With no formal fashion training, Miyashita could easily have been at a disadvantage when he launched his first line, Number (N)ine, in 1996. Yet he received wide critical acclaim when he began showing in Paris in 2003, and his current brand, started in 2010, has generated just as much buzz, if not more. He says one advantage to his not attending fashion school is that he can sometimes see things in a way that other trained designers cannot.

“I think that’s the good thing, but if we’re talking about the bad thing, it’s that there are still a lot of things that I don’t know, so I’m learning every day,” he said.

When he heard that he had been selected as a guest designer by Pitti Uomo, Miyashita said his first thought was, “I wonder why they chose me?”

“Honestly, I thought [of Pitti] as a place that had no relation to me,” he said. “I didn’t think Italians even knew about me.”

For his first show outside of Japan with The Soloist, Miyashita will present his collection alongside Jun Takahashi of Undercover, a personal friend whom he has known for more than 20 years. A joint show is not something Miyashita ever really thought of doing, but in this case he thinks it will work well precisely because of who the other designer is.

“I’ve never done a show in cooperation with any other designer before, and the shows I did before were just about myself, so I think this is something extremely special,” he said. “For me, Jun is someone who I really respect, but I think he’s also someone who understands me well, so in terms of how I feel [about doing the show together], it’s an extremely special feeling.”

In addition to sharing a show venue and time, the two brands will also share a theme this season. It’s an interesting concept, but one that has upended his design process, which Miyashita describes as being “like a sushi shop” in terms of the order in which he normally operates.

“First I prepare the materials, and I start thinking about what kind of clothes would be suited to them. I don’t really think about things like what kind of world I want to create or anything,” he said.

But time constraints for Pitti meant that this season has been different.

“This time the sequence was totally the opposite, so I started designing first and then found the fabrics,” Miyashita said. “But there was a lot of excitement and also pressure and I think I’m probably nervous, but I drastically changed what I do in the middle of the process, so now it’s become quite difficult. Well, I don’t know about drastically, but I did change from my original idea. It’s really all because there just wasn’t enough time.”

Despite the tough schedule, the designer said he expects things won’t be completely finalized until the very last minute. This, he said, is the case with the majority of his collections.

“Every day my opinion changes. Every day, little by little, things change. My personality is such that something I liked until yesterday I have no problem dropping today.”

Miyashita often takes inspiration from films and music — which he says he needs to watch and listen to “in order to breathe” — but he does so in ways that are often unrecognizable.
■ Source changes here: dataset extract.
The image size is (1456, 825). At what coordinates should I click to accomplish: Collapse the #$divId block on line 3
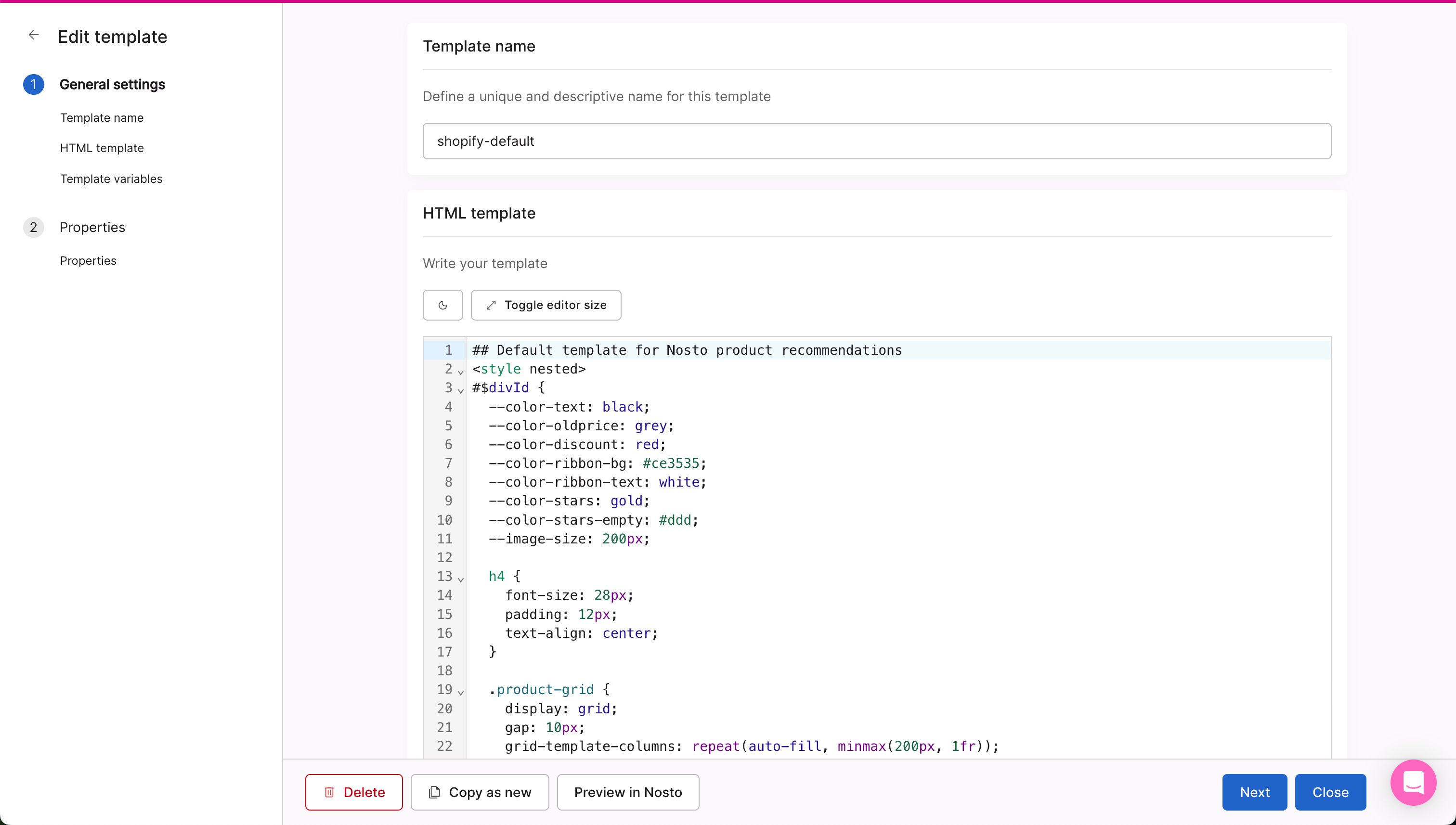[x=461, y=391]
“Basically I want to show the inside,” he said. “For example, I might see an artist and that person might project an image of colorful, Pop Art but I think there is definitely another side to this person. That is what I want to know about. Why is he taking these kinds of photographs? Why is she painting these kinds of pictures?”

He said because of his personality, he doesn’t see himself branching out into women’s wear, even if he is tempted by the idea.

“I’d like to try doing it, but on the other hand, if I do that I think I would like men’s clothes less. When I see women’s clothing, it’s very free and there are so many different types. I’m envious of that, so for decades I’ve been thinking that I want to try [making women’s clothes], but I almost certainly won’t,” Miyashita said with conviction. “There are a lot of inconveniences and rules in men’s wear, but I think that trying to do something freely within these confines suits my personality. Trying to do something freely within something that is already free feels restrictive to me. I want to be inside somewhere inconvenient and try to change the rules from within.”

The Soloist has grown organically into one of Japan’s most sought-after men’s brands, but Miyashita is more focused on creating than on business. While he wants to continue designing as long as he can, he said if even one more person discovers his brand through Pitti, that will be enough.

“For now I just want to work hard to be able to make good clothes, and if the result of that is that the brand grows, I think it’s a good thing.”